In fact, it was just hours after Obama’s presidential victory that Sarkozy’s partner at Friday’s Franco-Russian summit announced his response to the U.S. missile defence shield proposal: President Medvedev declared Russia’s intent to deploy its own Iskander missiles in the Baltic Sea region of Kalinigrad close to Poland’s border as a countermeasure.  Russia’s intention of breaking the U.S. missile defence shield (thereby maintaining its nuclear deterrent capacity) reverses decades of European demilitarization, a prospect that will certainly cause further estrangement within the Euro-American alliance.

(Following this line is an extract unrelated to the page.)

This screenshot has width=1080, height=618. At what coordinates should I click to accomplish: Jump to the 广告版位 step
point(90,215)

Indeed, Sarkozy has already intimated that he intends to discuss the matter with his NATO allies and, thereafter, hold a pan-European security conference under the auspices of the Organization for Security and Cooperation in Europe (OSCE), which includes Russia as a member.  Surely the latter group will oppose the remilitarization of Europe through the U.S. missile defence shield, and it is increasingly likely that NATO allies in Europe, particularly Western Europe (those derisively referred to as “old Europe” by past US Defence Secretary Donald Rumsfeld), will also split the Euro-American defence alliance.

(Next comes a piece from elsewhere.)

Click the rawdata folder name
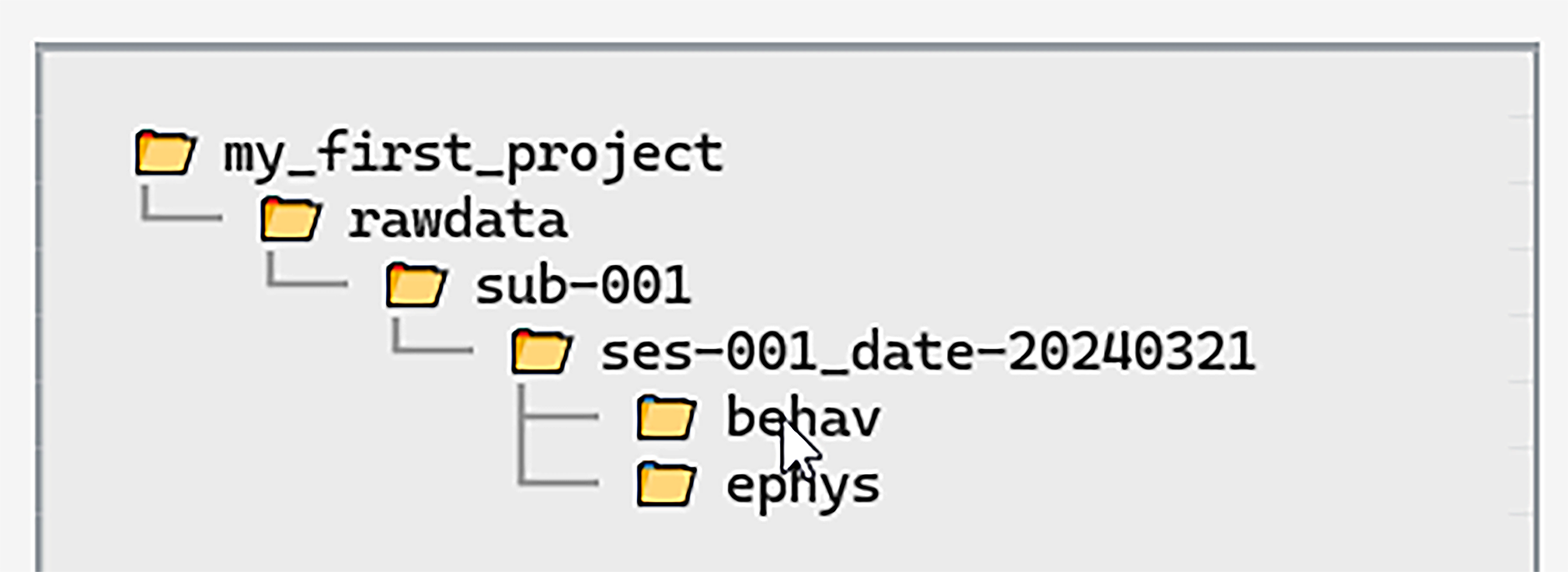This screenshot has height=572, width=1568. click(x=458, y=221)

And Obama cannot further his foreign policy agenda, particularly in Europe, without increased NATO cooperation.  More than likely, NATO members from Western Europe will propose a quid pro quo arrangement to Obama: reverse Bush’s course on remilitarizing Europe and we will slow down our troop withdrawals from Afghanistan.

Russia, for its part, has already conceded it will reciprocate if Obama abandon’s Bush’s plan to remilitarize Europe by cancelling its own plans to deploy missiles in Kalinigrad.

Yet it may be economic concerns that determine the outcome of this crisis.  Russia and Europe conducted 100 billion Euros in trade last year, and it is doubtful that European powers are willing to threaten that trade, especially in light of the recent global recession.  The EU is Russia’s number one client and investor, while Russia remains Europe’s primary energy source.  No doubt anxieties over funding a renewed cold war military build-up in Europe is also a deterrent to most European nations.

Beyond economics, Russia is playing other cards as well.  With its Security Council veto, it has announced that it would oppose any fresh sanctions against Iran.  Meanwhile, Medvedev is scheduled to visit later this month, two other states at loggerheads with the US: Cuba and Venezuela (Russia having recently agreed to upgrade Venezuela’s military). 

Almost certainly, Russia will continue to play its confrontation cards, compelling Obama to accept a reciprocal agreement to retain the current demilitarization status quo in Europe in exchange for cooperation with Obama’s professed internationalist agenda.

Feels eerily similar to the Cuban missile crisis half-a-century ago, just this time, it looks like the dénouement will precede the climax.